Nesta breve análise da situação do género feminino aos olhos da sabedoria popular ajudou-nos a compreendermos melhor algumas ideias petrificadas que existem em todas as culturas e também na portuguesa e sérvia.

Tentámos desmistificar alguns preconceitos da mulher e mostrar que ela é muito valorizada se o seu comportamento se adequa às normas sociais, culturais e religiosas de cada comunidade.

A nossa observação da mulher focalizou-se mais na sua representação dentro da família, uma vez que o espaço público pertencia mais visívelmente aos homens.

Mesmo que pareça que o lugar da mulher na cultura popular é reduzido, pode-se pensar na sua esperteza e inteligência de sugerir ao marido algumas ideias que ele deve levar a cabo.

A nossa posição é que a mulher é um ser digno, sublime e abundante em características positivas, o que a experiência e o saber popular são capazes de reconhecer em algumas situações.

No entanto, quando são criticadas, as mulheres devem perceber essa posição da tradição como um passo para corrigirem os seus defeitos e para serem cada vez melhores e mais perfeitas.
◇ ◇ ◇ ◇ ◇
■ **Exercícios a fazer**
- 1) Responda com base no excerto sobre a mulher na sabedoria popular:
(a) Além de todas as culturas, que duas culturas são referidas?
(b) Em que se focalizou mais a observação da mulher?
(c) A quem pertencia mais visivelmente o espaço público?
- 2) Repita fielmente o trecho do excerto sobre a mulher na sabedoria popular que começa em "Mesmo que pareça" e termina em "em algumas situações.".
- 3) Prossiga o excerto sobre a mulher na sabedoria popular a partir da última frase apresentada.

■ **Linhas fornecidas**
◇ ◇ ◇ ◇ ◇
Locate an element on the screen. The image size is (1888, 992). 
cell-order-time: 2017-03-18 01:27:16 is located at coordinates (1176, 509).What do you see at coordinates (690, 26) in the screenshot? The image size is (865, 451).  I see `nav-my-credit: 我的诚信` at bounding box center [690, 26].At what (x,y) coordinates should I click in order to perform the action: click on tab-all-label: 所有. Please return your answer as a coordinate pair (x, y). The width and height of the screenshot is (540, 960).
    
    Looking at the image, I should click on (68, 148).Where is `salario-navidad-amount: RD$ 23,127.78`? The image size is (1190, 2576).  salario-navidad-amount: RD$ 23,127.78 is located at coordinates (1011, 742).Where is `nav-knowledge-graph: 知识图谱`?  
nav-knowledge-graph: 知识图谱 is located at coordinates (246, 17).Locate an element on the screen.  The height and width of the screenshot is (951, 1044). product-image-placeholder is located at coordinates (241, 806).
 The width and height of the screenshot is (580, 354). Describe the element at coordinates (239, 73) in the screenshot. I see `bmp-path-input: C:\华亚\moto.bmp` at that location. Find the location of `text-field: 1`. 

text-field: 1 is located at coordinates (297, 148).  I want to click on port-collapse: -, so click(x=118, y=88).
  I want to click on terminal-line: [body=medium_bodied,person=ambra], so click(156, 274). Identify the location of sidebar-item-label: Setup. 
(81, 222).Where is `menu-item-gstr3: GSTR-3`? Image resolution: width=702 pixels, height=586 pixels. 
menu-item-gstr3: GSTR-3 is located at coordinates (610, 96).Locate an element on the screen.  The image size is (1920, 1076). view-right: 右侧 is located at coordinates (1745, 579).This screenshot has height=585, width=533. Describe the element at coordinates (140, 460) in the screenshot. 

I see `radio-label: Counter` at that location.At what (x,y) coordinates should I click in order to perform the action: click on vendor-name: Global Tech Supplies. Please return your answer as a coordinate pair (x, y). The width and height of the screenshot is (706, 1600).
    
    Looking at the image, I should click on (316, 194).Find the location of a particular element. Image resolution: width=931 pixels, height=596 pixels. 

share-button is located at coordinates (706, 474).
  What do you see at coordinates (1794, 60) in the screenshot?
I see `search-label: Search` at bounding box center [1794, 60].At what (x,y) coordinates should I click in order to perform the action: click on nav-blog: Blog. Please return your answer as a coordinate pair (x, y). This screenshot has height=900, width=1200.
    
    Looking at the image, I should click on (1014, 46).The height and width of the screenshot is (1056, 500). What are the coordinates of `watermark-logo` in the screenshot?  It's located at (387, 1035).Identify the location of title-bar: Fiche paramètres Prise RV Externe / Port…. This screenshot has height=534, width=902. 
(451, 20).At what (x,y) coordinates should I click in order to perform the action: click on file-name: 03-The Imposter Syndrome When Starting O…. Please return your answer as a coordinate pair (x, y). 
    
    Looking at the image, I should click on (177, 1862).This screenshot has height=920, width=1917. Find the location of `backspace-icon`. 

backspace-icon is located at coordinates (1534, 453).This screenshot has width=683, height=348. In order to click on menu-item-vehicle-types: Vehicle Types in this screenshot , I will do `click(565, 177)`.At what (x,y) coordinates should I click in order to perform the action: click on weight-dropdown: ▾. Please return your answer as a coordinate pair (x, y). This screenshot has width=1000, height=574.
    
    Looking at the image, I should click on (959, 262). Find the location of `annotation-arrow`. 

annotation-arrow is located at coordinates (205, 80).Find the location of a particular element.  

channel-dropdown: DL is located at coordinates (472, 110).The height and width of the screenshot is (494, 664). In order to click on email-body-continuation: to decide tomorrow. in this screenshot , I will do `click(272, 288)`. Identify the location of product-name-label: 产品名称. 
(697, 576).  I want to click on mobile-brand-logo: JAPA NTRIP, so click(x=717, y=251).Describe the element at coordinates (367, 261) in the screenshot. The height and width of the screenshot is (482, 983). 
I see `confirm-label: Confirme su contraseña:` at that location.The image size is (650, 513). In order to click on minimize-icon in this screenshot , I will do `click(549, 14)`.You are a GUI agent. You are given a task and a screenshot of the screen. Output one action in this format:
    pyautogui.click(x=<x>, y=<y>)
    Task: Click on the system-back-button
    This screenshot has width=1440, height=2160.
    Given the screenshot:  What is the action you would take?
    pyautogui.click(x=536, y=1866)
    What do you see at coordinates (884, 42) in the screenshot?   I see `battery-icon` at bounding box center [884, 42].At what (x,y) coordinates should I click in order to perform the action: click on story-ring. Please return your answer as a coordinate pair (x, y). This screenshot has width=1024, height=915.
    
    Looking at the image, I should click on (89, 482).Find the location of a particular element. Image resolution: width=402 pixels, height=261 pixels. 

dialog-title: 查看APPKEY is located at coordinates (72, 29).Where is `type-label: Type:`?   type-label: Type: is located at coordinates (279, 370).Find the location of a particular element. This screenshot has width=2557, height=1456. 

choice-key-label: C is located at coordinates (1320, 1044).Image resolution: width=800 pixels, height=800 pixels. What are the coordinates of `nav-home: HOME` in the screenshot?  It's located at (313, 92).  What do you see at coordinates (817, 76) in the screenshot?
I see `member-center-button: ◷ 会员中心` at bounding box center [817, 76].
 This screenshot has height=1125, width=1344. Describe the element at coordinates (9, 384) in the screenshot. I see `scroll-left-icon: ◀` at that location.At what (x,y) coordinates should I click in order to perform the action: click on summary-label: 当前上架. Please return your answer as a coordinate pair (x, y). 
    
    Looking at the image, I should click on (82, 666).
◇ ◇ ◇ ◇ ◇
■ **As suas respostas**
- 1)
(a) A portuguesa e a sérvia.
(b) Na sua representação dentro da família.
(c) Aos homens.

- 2)
Mesmo que pareça que o lugar da mulher na cultura popular é reduzido, pode-se pensar na sua esperteza e inteligência de sugerir ao marido algumas ideias que ele deve levar a cabo.

A nossa posição é que a mulher é um ser digno, sublime e abundante em características positivas, o que a experiência e o saber popular são capazes de reconhecer em algumas situações.

- 3)
Anexos, exemplos e esclarecimentos adicionais:

o lugar da mulher nos provérbios portugueses e sérvios

•       O espaço público em que a mulher aparece é bastante reduzido

•       Os autores dos provérbios são geralmente homens e por isso observam a mulher da sua perspectiva

•       O interesse dos provérbios pela mulher é grande: (beleza ou sua ausência, a idade de casar, a origem, a educação, a religiosidade, a castidade ou não, os vícios e virtudes, a posição na família, a fertilidade ou esterilidade, a capacidade de educar os filhos, trabalhar, poupar dinheiro)

Visão da mulher na cultura tradicional portuguesa e sérvia

•       Ambivalente: entre a encarnação da virtude e o sinónimo do pecado

•       A mulher e o seu comportamento são muito vigiados na sociedade e daí a necessidade de a cultura popular condenar mais os seus defeitos do que os do homem

•       Quando é má, compara-se com a bruxa u Diabo, e quando é boa, com anjo, coroa do marido etc.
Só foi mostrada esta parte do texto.